To ensure you get the opportunity to join (and to get some of the best free reports, interviews and videos that I’ve seen) you need to signup to the pre-launch list. As mentioned – this gives you access to some great free content that I’m seeing a lot of people utilizing already with real effect. I personally am really getting a lot out of the case studies Brian uses – there’s so much food for thought that I’m seeing great ways to extend my own blogs that I’d not considered before.

The Myth of ‘Great Content’ Marketing Itself

One of the common misconceptions that some new bloggers start out with is that in order to find readers for their blog all they’ll have to do is regularly write quality content.

  • “Great content will market itself” – a statement I heard one speaker make at a blogging conference last year.
  • “Write it and they will come” – a motto I’ve heard a number of new bloggers sharing as a secret to their yet to be found success.
  • “Quality Content = Readers” – an ‘equation’ I saw being written about in one online blogging course recently

Each of the above statements has elements of truth to it. Many bloggers have built successful blogs on the back of great content. However there are almost always other factors at play.
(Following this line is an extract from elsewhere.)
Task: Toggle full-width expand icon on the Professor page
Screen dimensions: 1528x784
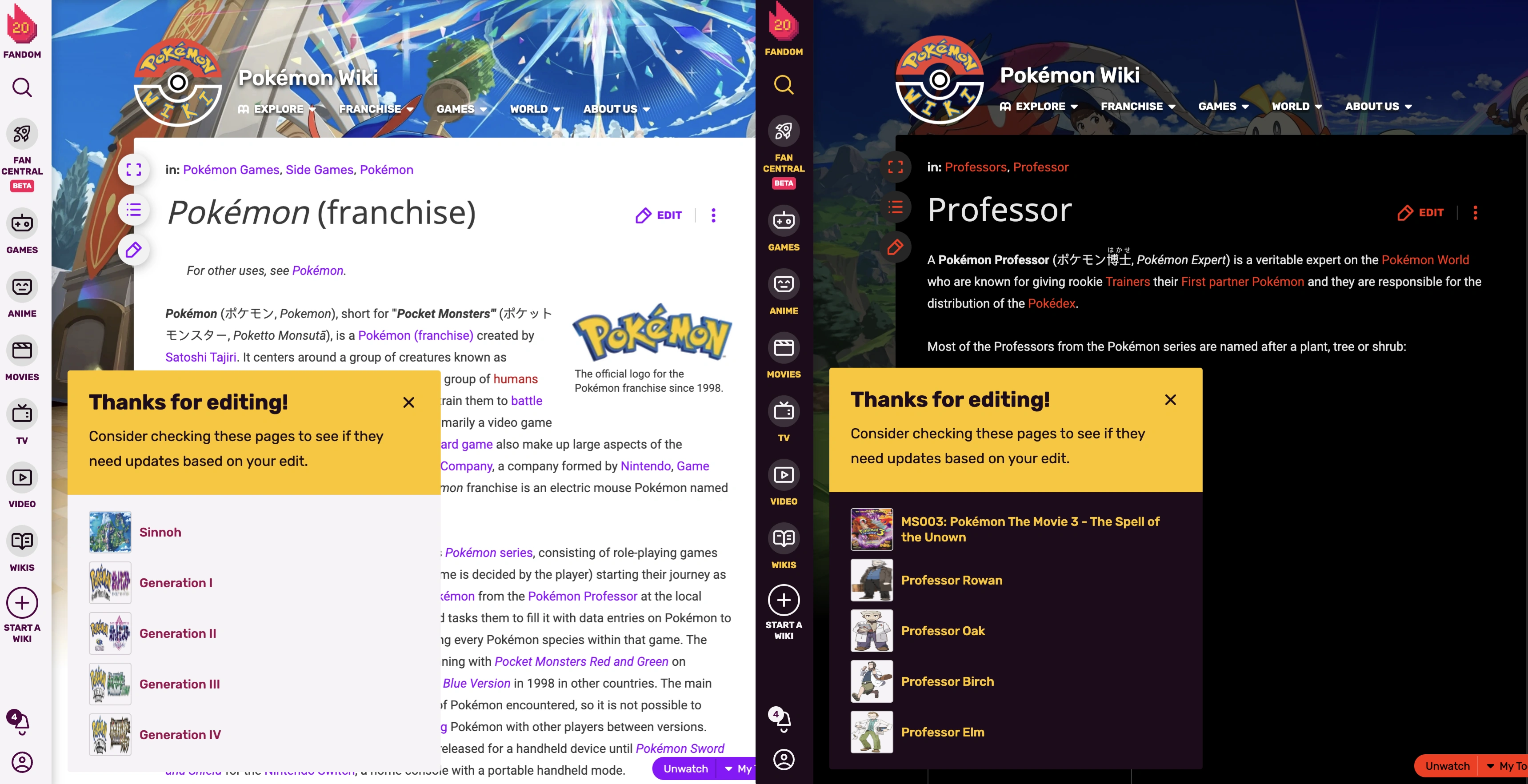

The reality is that many blogs produce quality content that doesn’t get read. The reason isn’t that the blog’s not worth reading – but in many cases it’s because nobody knows to go read it.

Here’s the thing…..

Letting your content market itself DOES work IF you already have an audience to help with that process by spreading word of it through word of mouth – but if you’re just starting out and don’t yet have a readership the reality is that YOU are the only person who knows your great content exists.

Word of mouth can still play a part in your finding of readers – but as YOU are the only person that knows about your great content YOU need to be the one who starts the process and starts the process of getting the word out.

It’s time to hustle and get word out about your content.

Seeding Content

Later in the week I want to highlight 9 methods to do this – however today I want to start with a more general suggestion that comes from my own experience of getting content read

Seed it – Don’t Force it!

Perhaps it’s just my personality or style – but I find that sometimes less is more in the blog post promotion game. Here’s how I’d chart the effectiveness of my blog promotions vs the amount of effort (or aggressiveness might be a better word) put into the promotion.


Let me flesh this out a little:

  • In my experience if you only put little effort into your blog promotion you get little results. This is what I talk about above – if you don’t let people know about your posts how will anyone find them?
  • If you put in too much effort into it and get too aggressive with your promotion you can also get little results. In fact sometimes when you’re too aggressive you can actually go backwards and hurt your site.
  • For me it’s about putting in some effort – but not getting too full on about it. It’s a real balancing act at times.

I like the term ‘seeding’ to describe how I try to promote my content.

I’m not really a great gardener but I do know that in order for me to have a new plant grow in my garden I need to go to some effort – but that if I do too much I can actually hurt the growth of the plant.

To have a plant grow I need to plant a seed, I need to ensure it gets water, I can give it some fertilizer, I need to give it a little protection from my kids digging it up…. but after that it’s up to the seed and the environment to make it grow. It takes some effort – but there comes a point where I need to step back and let the seed do it’s thing.

This is similar to my experience of promoting content on blogs. Often it takes me getting the ball rolling but if I force things it can actually have the reverse effect.

As I look back on some of the biggest traffic events on my blogs there’s been a real mix of my own promotion (usually to start the process) and a more organic thing happening. Sometimes I push too hard and don’t get results – other times I don’t push enough and get little return also – however getting it right can lead to incredible days of traffic.